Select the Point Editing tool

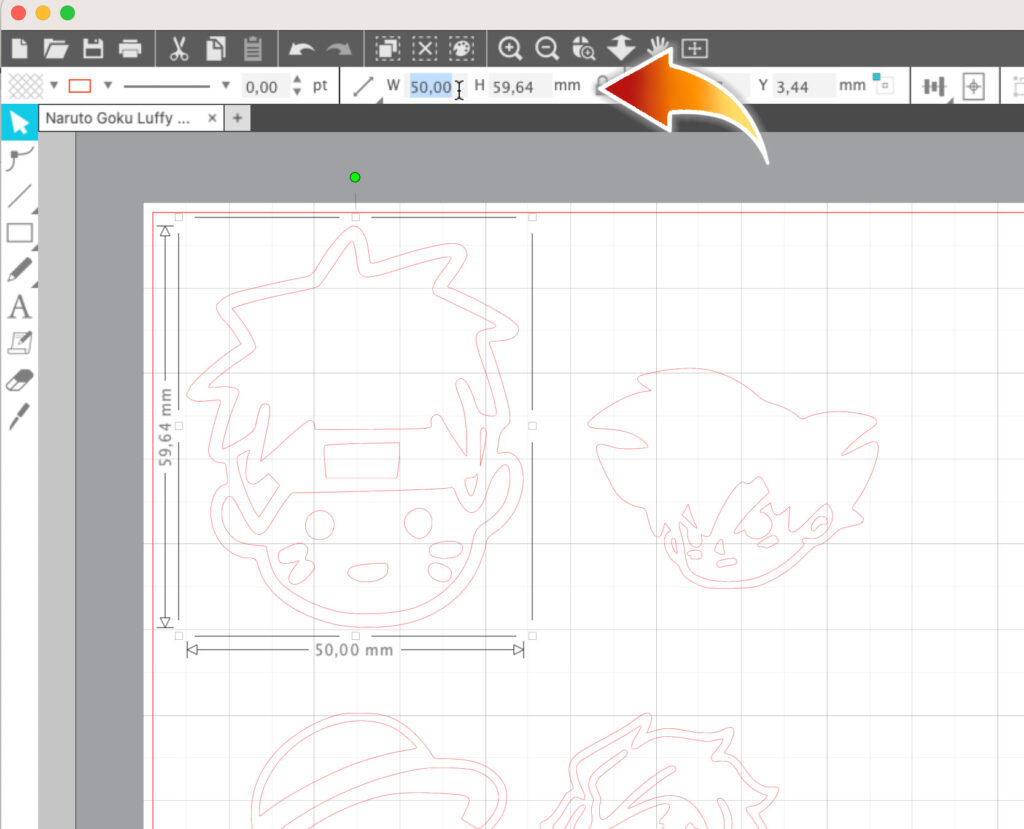point(18,160)
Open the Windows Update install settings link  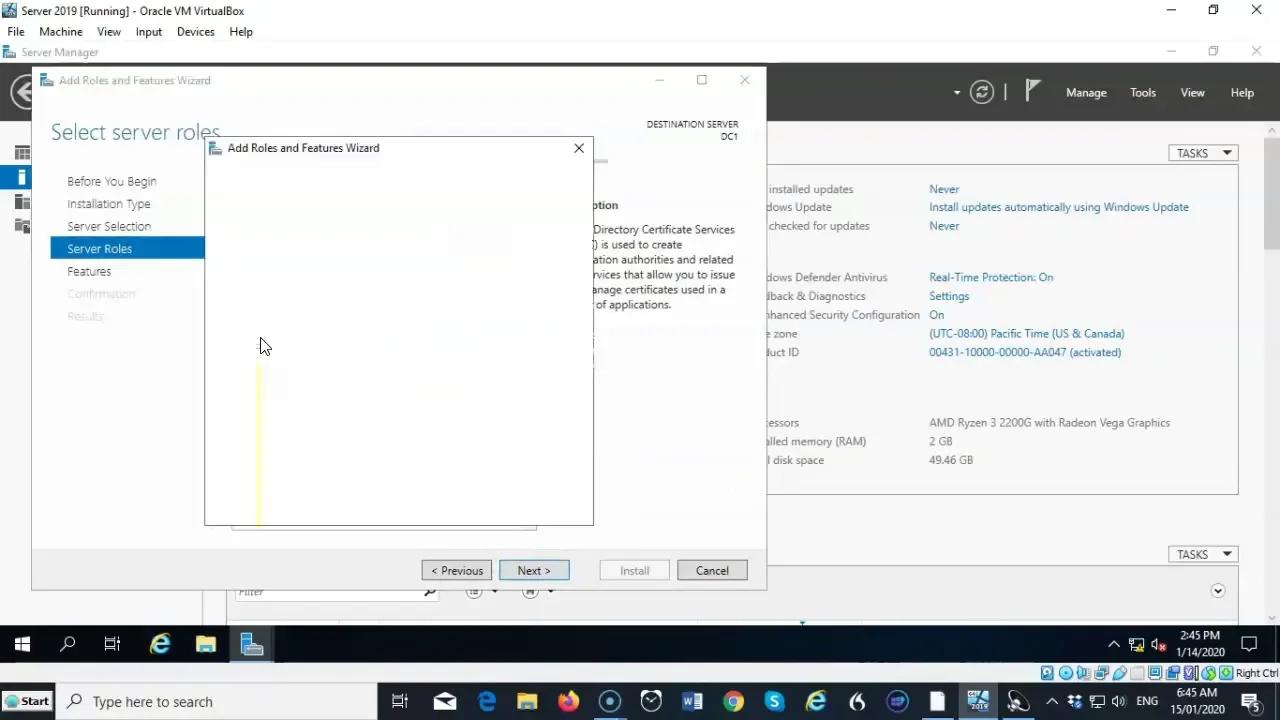tap(1059, 207)
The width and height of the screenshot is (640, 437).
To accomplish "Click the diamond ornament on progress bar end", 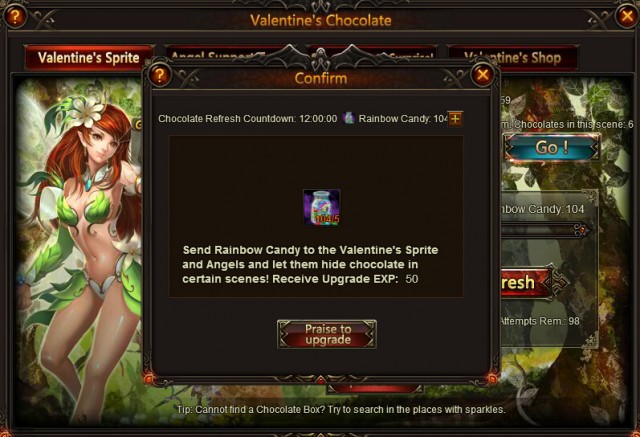I will point(582,231).
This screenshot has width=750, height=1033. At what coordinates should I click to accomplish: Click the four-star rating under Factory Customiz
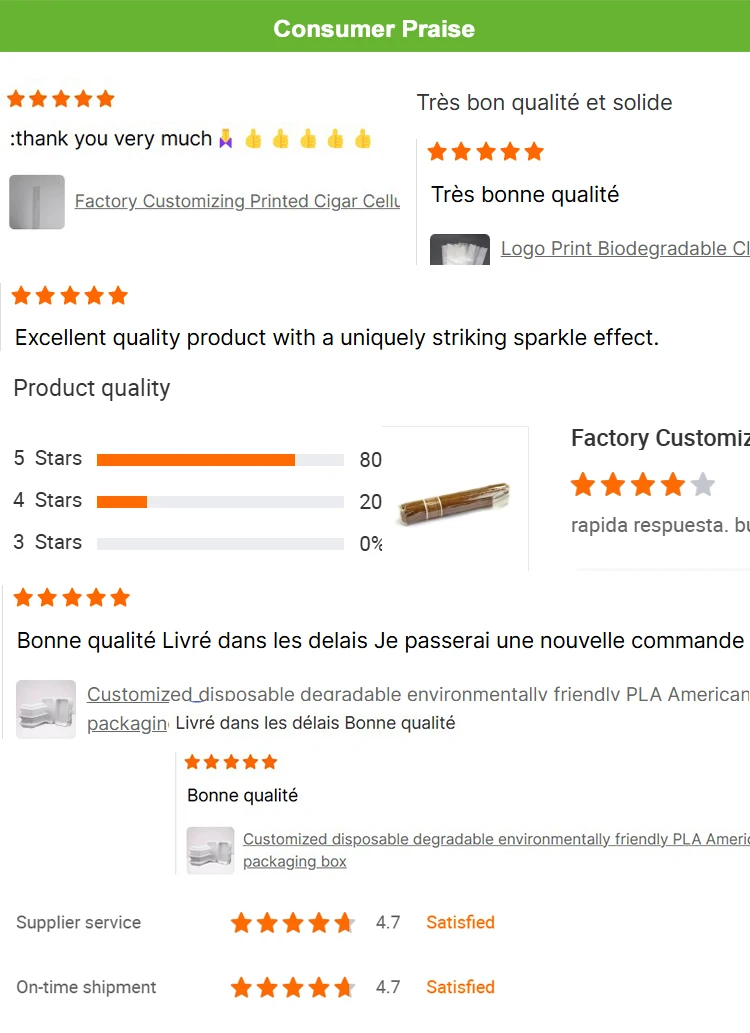pyautogui.click(x=642, y=486)
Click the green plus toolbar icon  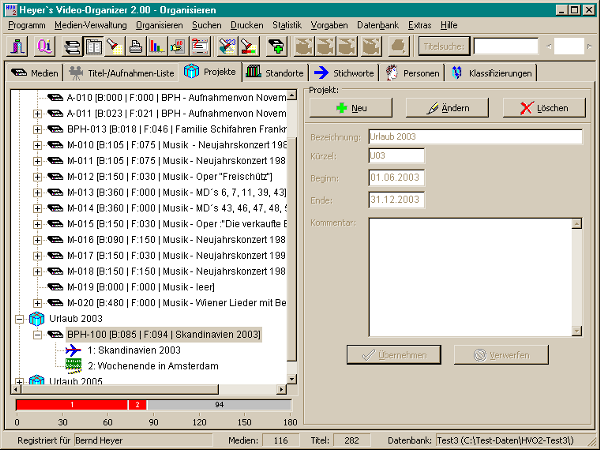(x=276, y=46)
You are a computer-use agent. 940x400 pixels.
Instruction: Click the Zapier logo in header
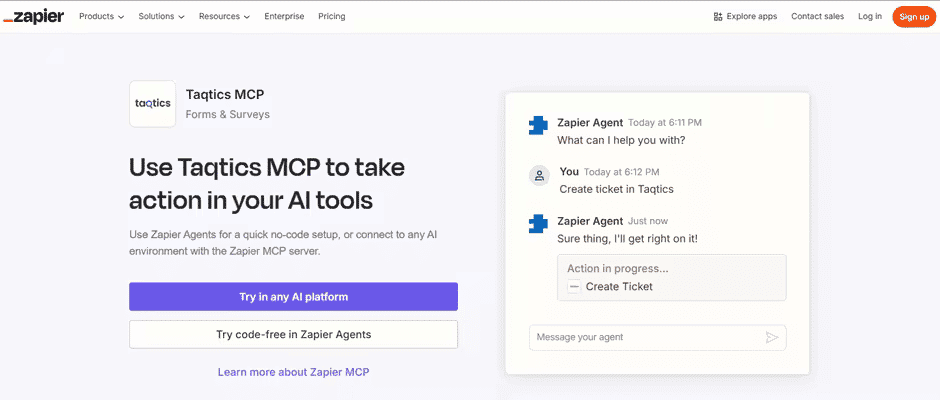click(x=34, y=16)
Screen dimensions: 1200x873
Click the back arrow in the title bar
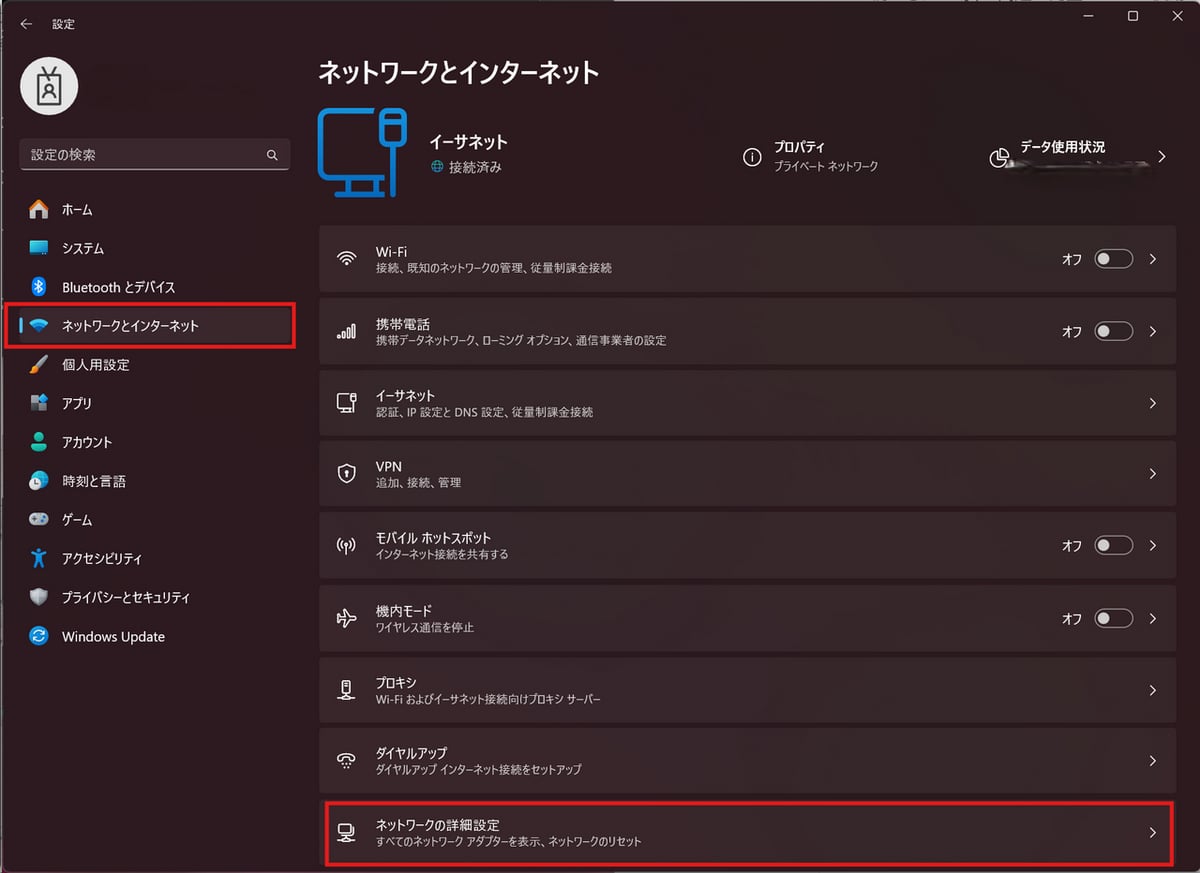26,24
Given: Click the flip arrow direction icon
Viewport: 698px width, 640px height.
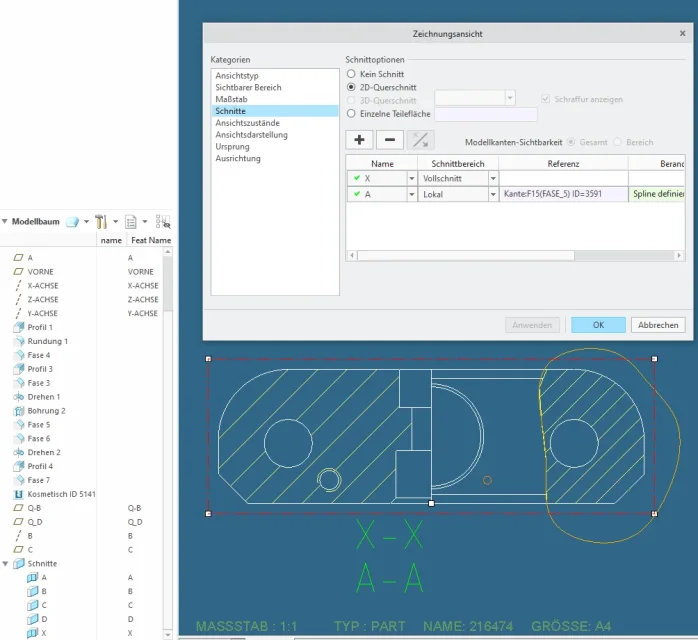Looking at the screenshot, I should click(x=420, y=140).
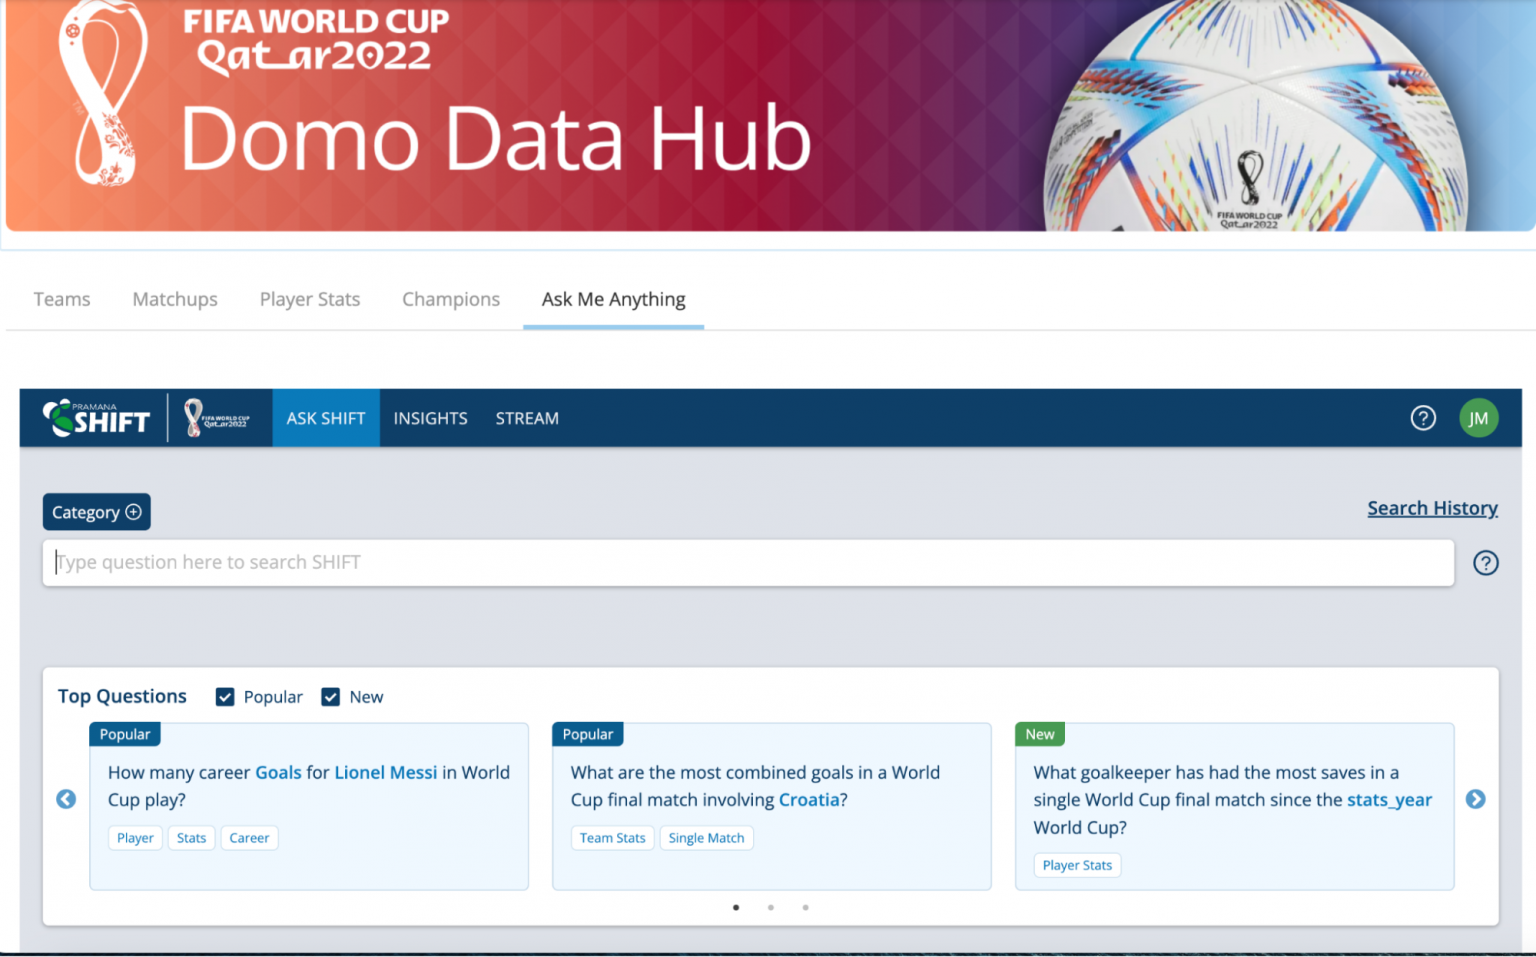Screen dimensions: 1536x957
Task: Uncheck the New questions checkbox
Action: [331, 696]
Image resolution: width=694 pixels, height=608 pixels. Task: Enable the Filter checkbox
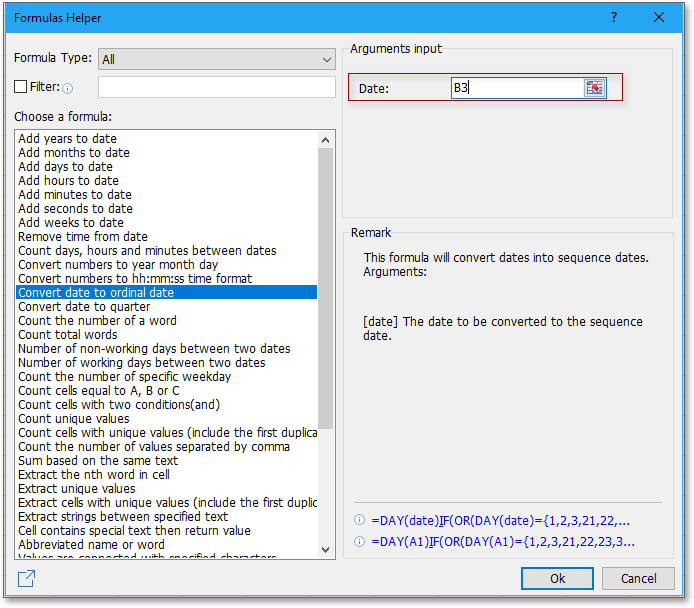(21, 87)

## Your objective
Extract the lines of the listing from the line that contains "Screen dimensions: 1200x873" through the end of the listing, both ends included, and reproduce them without any change, leaving the pictures out of your answer.

## Task answer
Screen dimensions: 1200x873
Click the back arrow in the title bar
26,24
Given: Click the flip arrow direction icon
Viewport: 698px width, 640px height.
Looking at the screenshot, I should click(x=420, y=140).
Screen dimensions: 1536x957
Task: Uncheck the New questions checkbox
Action: [331, 696]
Image resolution: width=694 pixels, height=608 pixels. Task: Enable the Filter checkbox
(21, 87)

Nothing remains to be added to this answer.